— Exercices à faire —
(a) Dans l'appel à propositions, quel numéro de la revue ERRS est annoncé, et pour quelle année ?
(b) Recopiez le passage de l'appel à propositions allant de « APPEL A PROPOSITIONS / CALL FOR PAPERS : Études » jusqu'à « (HV, p. 62). » inclus, en remplaçant « RÉCEPTIONS » par « LECTURES ».
(c) Veuillez indiquer si chacune de ces affirmations s'accorde avec l'appel à propositions, en répondant par oui ou non et en citant les mots du texte qui tranchent. (i) La citation d'ouverture renvoie à la page 62 de HV. (ii) Le numéro annoncé est le n° 2 de l'année 2026. (iii) Le titre anglais du numéro est « RICŒUR ACROSS THE WORLD: INTERCULTURAL RECEPTIONS AND DIALOGUES ».

APPEL A PROPOSITIONS / CALL FOR PAPERS : Études Ricœuriennes / Ricœur Studies (ERRS) - ERRS 17 n° 1, 2026 : « RICŒUR À TRAVERS LE MONDE : RÉCEPTIONS ET DIALOGUES INTERCULTURELS » /« RICŒUR ACROSS THE WORLD: INTERCULTURAL RECEPTIONS AND DIALOGUES »
APPEL A PROPOSITIONS / CALL FOR PAPERS :
Études Ricœuriennes / Ricœur Studies (ERRS)
ERRS 17 n° 1, 2026 : « RICŒUR À TRAVERS LE MONDE : RÉCEPTIONS ET DIALOGUES INTERCULTURELS »
« Je n’ai qu’un moyen de sortir de moi-même : c’est de me dépayser en autrui » (HV, p. 62).

— Extrait de données —

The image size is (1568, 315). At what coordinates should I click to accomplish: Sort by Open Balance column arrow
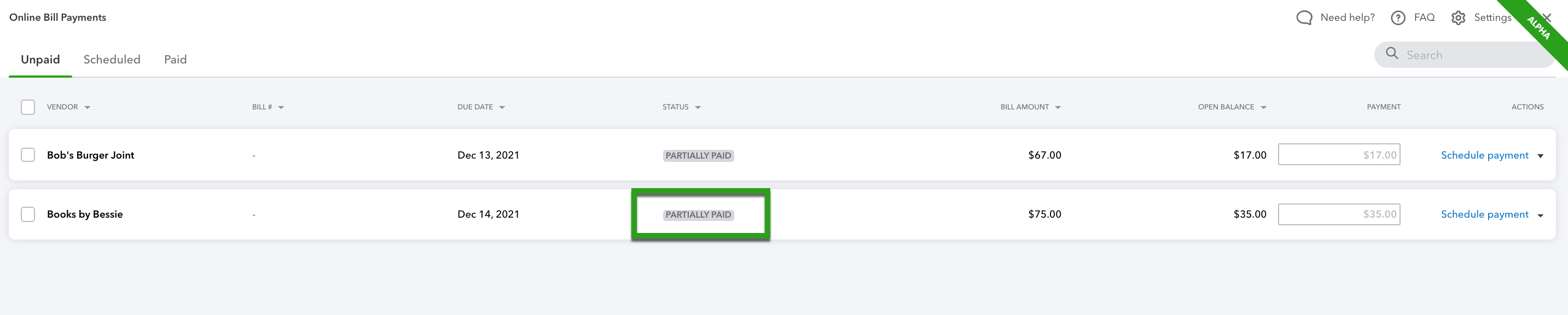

— Corrigé des exercices —
(a) Le numéro ERRS 17 n° 1, pour 2026.

(b)
APPEL A PROPOSITIONS / CALL FOR PAPERS : Études Ricœuriennes / Ricœur Studies (ERRS) - ERRS 17 n° 1, 2026 : « RICŒUR À TRAVERS LE MONDE : LECTURES ET DIALOGUES INTERCULTURELS » /« RICŒUR ACROSS THE WORLD: INTERCULTURAL RECEPTIONS AND DIALOGUES »
APPEL A PROPOSITIONS / CALL FOR PAPERS :
Études Ricœuriennes / Ricœur Studies (ERRS)
ERRS 17 n° 1, 2026 : « RICŒUR À TRAVERS LE MONDE : LECTURES ET DIALOGUES INTERCULTURELS »
« Je n’ai qu’un moyen de sortir de moi-même : c’est de me dépayser en autrui » (HV, p. 62).

(c)
(i) Oui : « (HV, p. 62) ».
(ii) Non : « ERRS 17 n° 1, 2026 ».
(iii) Oui : « RICŒUR ACROSS THE WORLD: INTERCULTURAL RECEPTIONS AND DIALOGUES ».